The Heidi braids lie well under a helmet, and as long as you’re using protection (har!), they will be low maintenance and look great upon reaching your destination. For the sock bun, create the ponytail that will be the foundation for the sock bun, wrapping the excess hair loosely around the base in bun fashion, and put your stocking on before donning your helmet. The goal is to keep your hair in a bun-like format, but flattened to fit nicely under your helmet. Add sock to bun upon arrival.

3. Use a Boar Bristle Brush

The second tool you will need in your arsenal to tackle residual sweatiness is a good quality boar bristle brush. Aside from being the only type of brush (natural) that should be touching your glossy hairs anyway, this brush will help lift your hair up and away from your scalp, cooling it down, breaking up any clumps of sweat (gross, I know!), and allowing everything to dry at maximum rate, avoiding the Alice look.
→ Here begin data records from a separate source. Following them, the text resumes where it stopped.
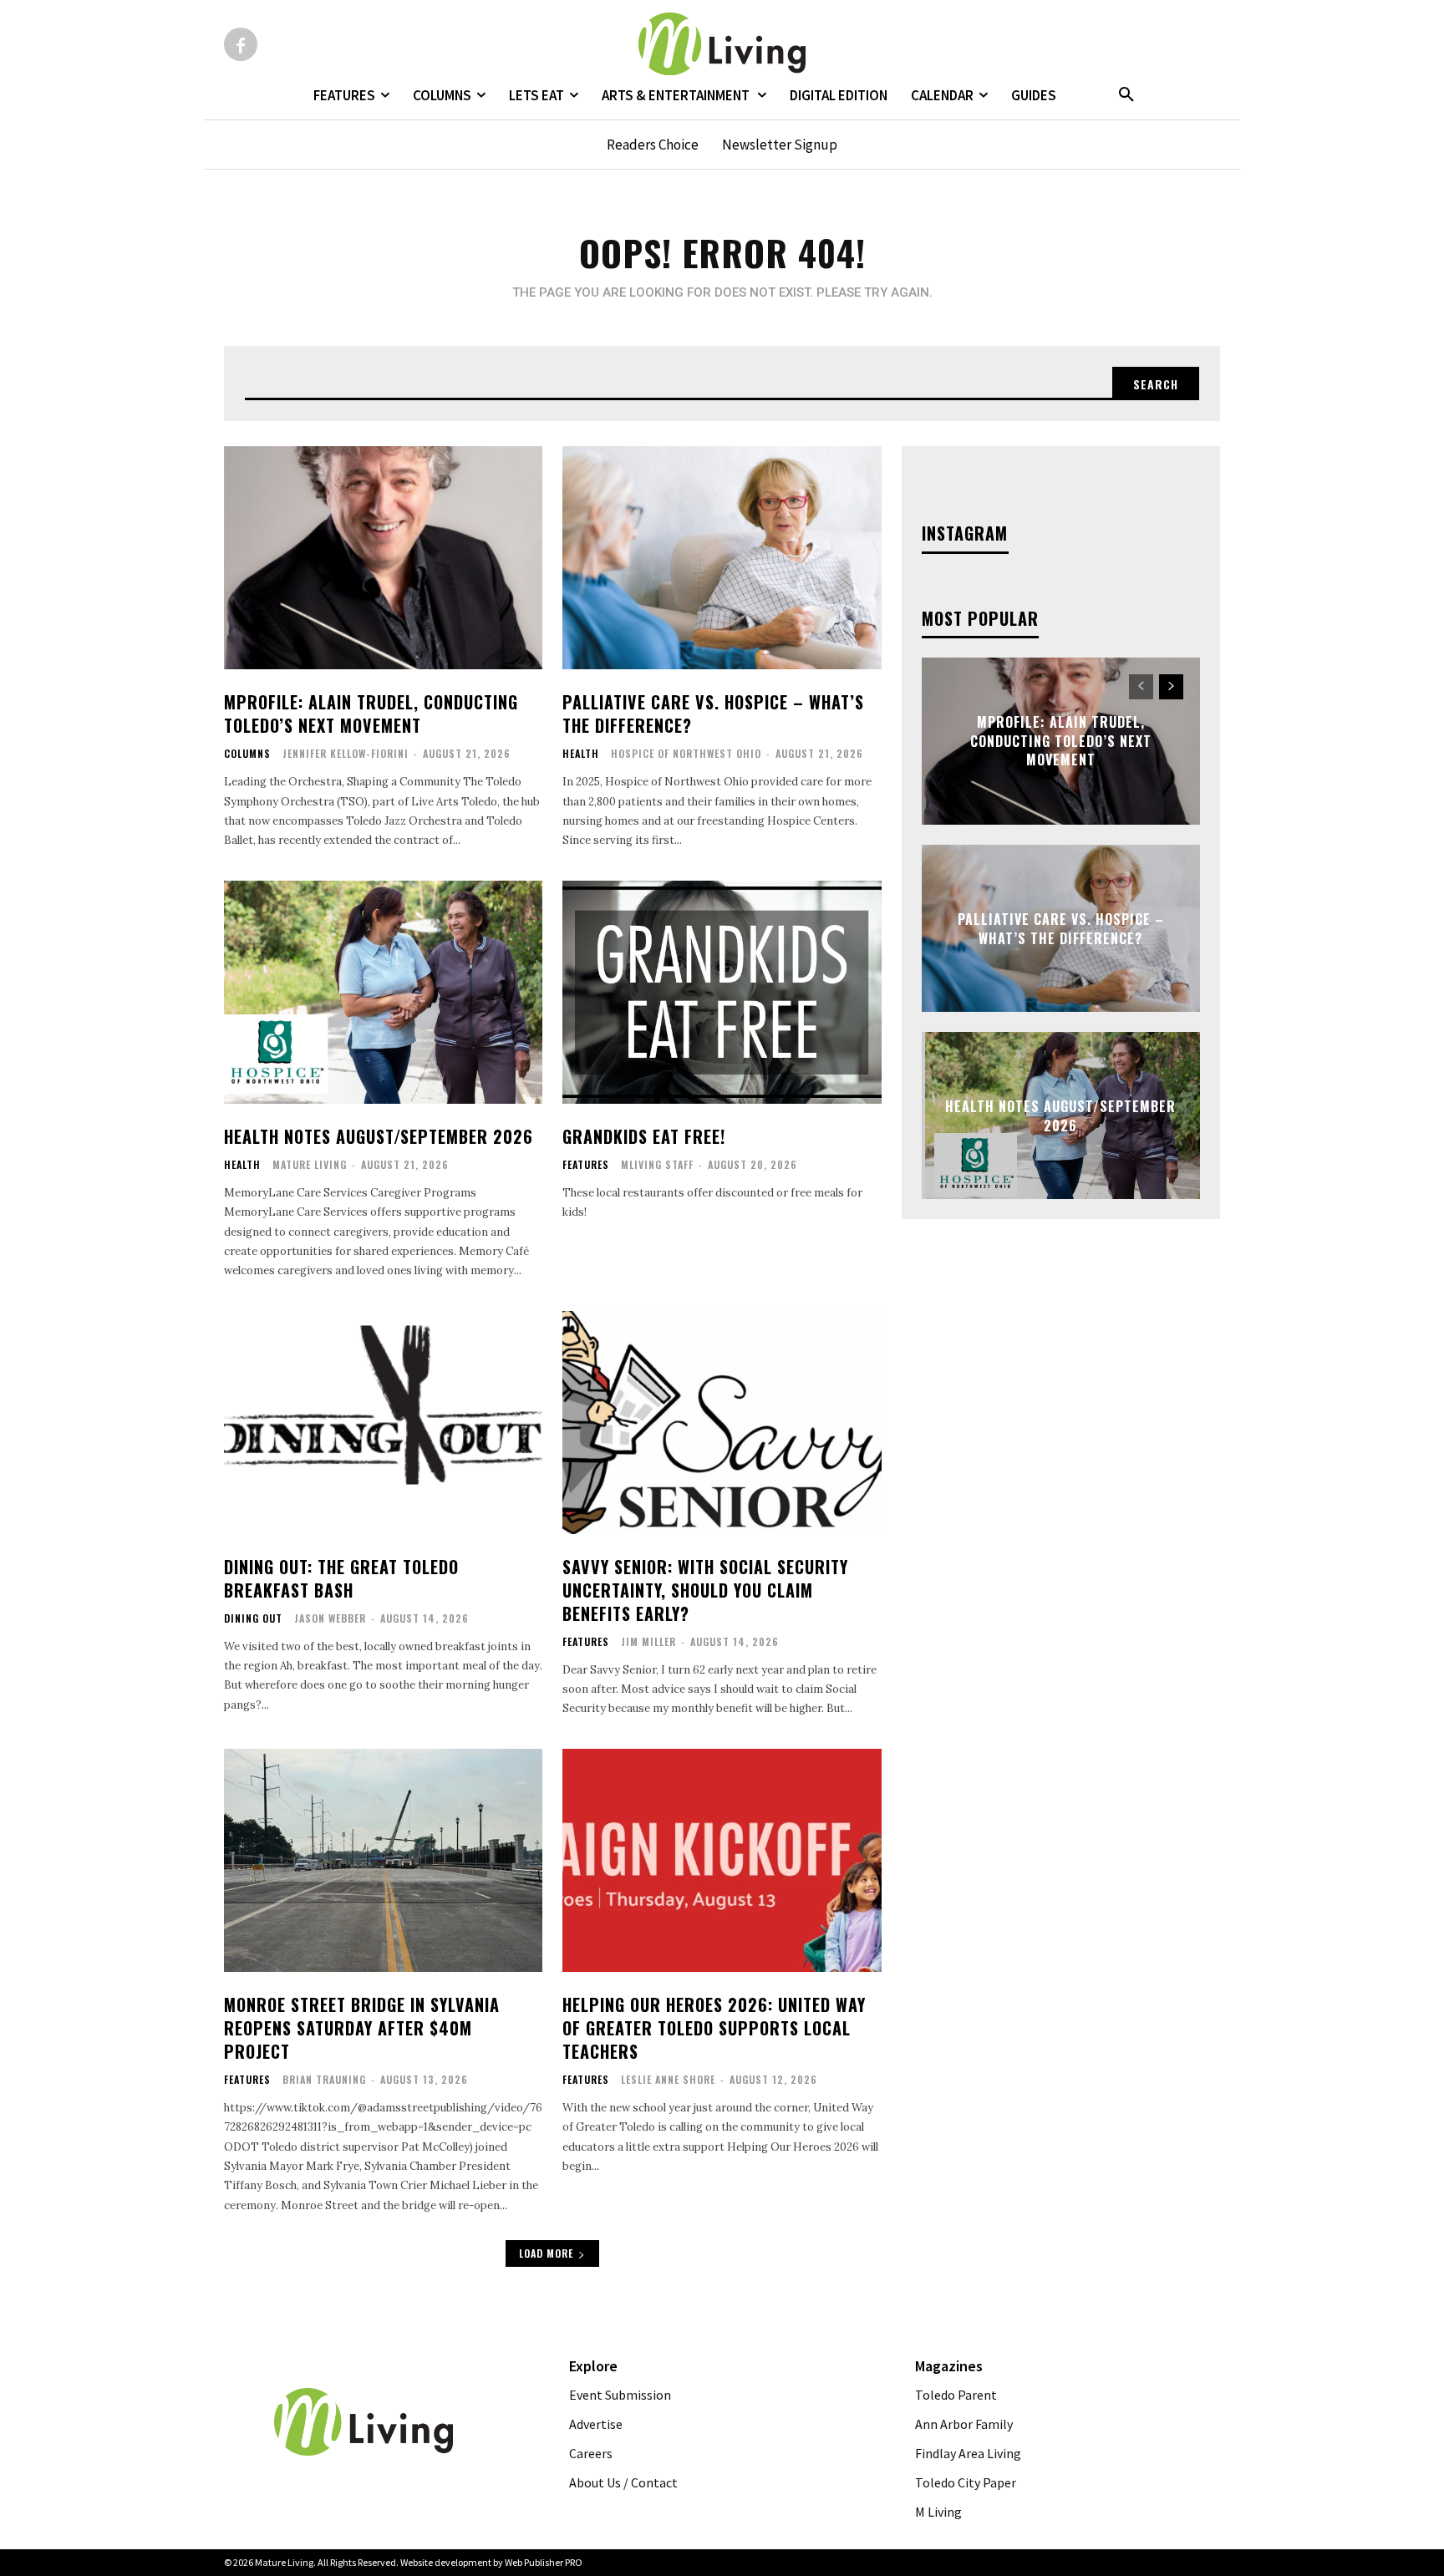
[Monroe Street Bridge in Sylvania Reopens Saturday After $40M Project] (383, 1860)
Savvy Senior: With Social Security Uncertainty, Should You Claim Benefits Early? (705, 1590)
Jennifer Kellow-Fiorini (345, 753)
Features (585, 1165)
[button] (1126, 95)
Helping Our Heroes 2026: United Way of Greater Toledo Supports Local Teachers (714, 2028)
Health (580, 754)
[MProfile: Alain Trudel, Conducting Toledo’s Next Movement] (383, 557)
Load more (546, 2253)
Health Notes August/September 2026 (378, 1136)
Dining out (253, 1618)
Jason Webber (330, 1618)
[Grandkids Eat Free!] (721, 992)
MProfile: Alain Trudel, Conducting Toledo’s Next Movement (371, 713)
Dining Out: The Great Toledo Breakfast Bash (341, 1578)
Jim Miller (648, 1641)
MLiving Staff (657, 1164)
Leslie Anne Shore (668, 2079)
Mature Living (309, 1164)
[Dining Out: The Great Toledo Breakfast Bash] (383, 1422)
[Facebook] (240, 44)
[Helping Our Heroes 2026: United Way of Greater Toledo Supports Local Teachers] (721, 1860)
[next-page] (1171, 686)
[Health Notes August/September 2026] (383, 992)
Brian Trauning (324, 2079)
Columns (247, 754)
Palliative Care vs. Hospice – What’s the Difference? (713, 713)
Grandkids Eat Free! (643, 1136)
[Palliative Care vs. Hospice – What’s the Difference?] (721, 557)
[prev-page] (1141, 686)
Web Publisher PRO (543, 2562)
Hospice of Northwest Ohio (686, 753)
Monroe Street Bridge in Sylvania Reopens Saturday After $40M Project (362, 2028)
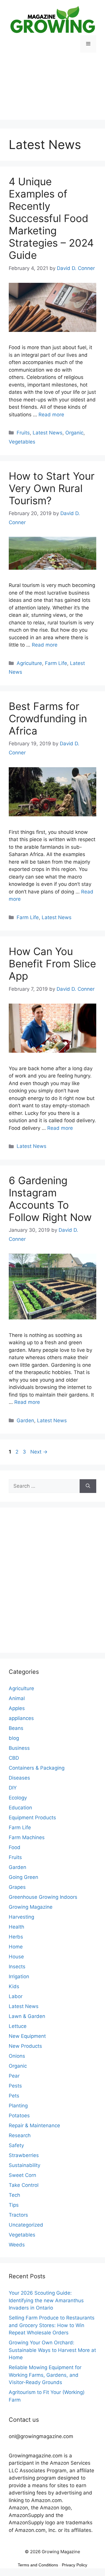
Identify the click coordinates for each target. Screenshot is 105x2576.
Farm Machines (27, 1837)
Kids (14, 1986)
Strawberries (24, 2155)
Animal (17, 1698)
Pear (14, 2076)
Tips (14, 2205)
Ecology (18, 1798)
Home (16, 1947)
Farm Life (56, 663)
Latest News (47, 433)
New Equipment (27, 2036)
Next (39, 1452)
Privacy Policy (74, 2565)
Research (20, 2135)
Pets (14, 2096)
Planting (18, 2106)
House (16, 1957)
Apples (17, 1708)
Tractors (18, 2215)
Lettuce (18, 2026)
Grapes (17, 1887)
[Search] (88, 1486)
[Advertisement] (52, 90)
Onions (17, 2056)
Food (14, 1847)
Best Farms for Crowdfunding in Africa (48, 718)
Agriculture (29, 663)
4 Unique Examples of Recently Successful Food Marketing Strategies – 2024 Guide (51, 218)
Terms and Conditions (38, 2565)
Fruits (23, 433)
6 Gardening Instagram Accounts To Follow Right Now (50, 1198)
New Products (25, 2046)
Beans (16, 1728)
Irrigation (19, 1976)
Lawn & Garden (27, 2016)
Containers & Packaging (36, 1768)
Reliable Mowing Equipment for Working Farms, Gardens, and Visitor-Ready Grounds (45, 2374)
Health (16, 1927)
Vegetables (22, 442)
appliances (21, 1718)
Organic (74, 433)
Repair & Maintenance (34, 2125)
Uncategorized (26, 2225)
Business (19, 1748)
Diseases (19, 1778)
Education (20, 1808)
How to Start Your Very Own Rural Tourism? (51, 488)
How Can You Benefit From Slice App (52, 963)
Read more (51, 415)
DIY (13, 1788)
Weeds (17, 2245)
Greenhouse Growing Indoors (43, 1897)
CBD (14, 1758)
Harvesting (21, 1917)
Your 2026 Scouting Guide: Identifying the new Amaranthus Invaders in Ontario (46, 2300)
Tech (14, 2195)
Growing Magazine (30, 1907)
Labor (15, 1996)
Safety (16, 2145)
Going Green (23, 1877)
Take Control (23, 2185)
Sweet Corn (22, 2175)
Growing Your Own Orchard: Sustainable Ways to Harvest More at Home (52, 2350)
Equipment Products (32, 1817)
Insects (17, 1966)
I suggest brushing your hair out ASAP after you dismount so you can commence fluffing out that compression and drying the sweat. After that, you can style per usual. For me, that means making a little gun with my pointer finger and thumb, winking in the mirror and going, “Looking good, kid,” but I know some of you probably do more.

4. Try Glossy Waves

Part your hair opposite of normal, then form a loose bun on the back or top of your head, however it feels best under your helmet. Secure with pins or an elastic–go with the one that leaves less of a dent in your type of hair. For bangs, part farther over on the opposite side, sweep up and back, and pin in place, well away from your gross, sweaty forehead. Parting on the opposite side will help preserve some body after you’ve crushed your hair under a helmet.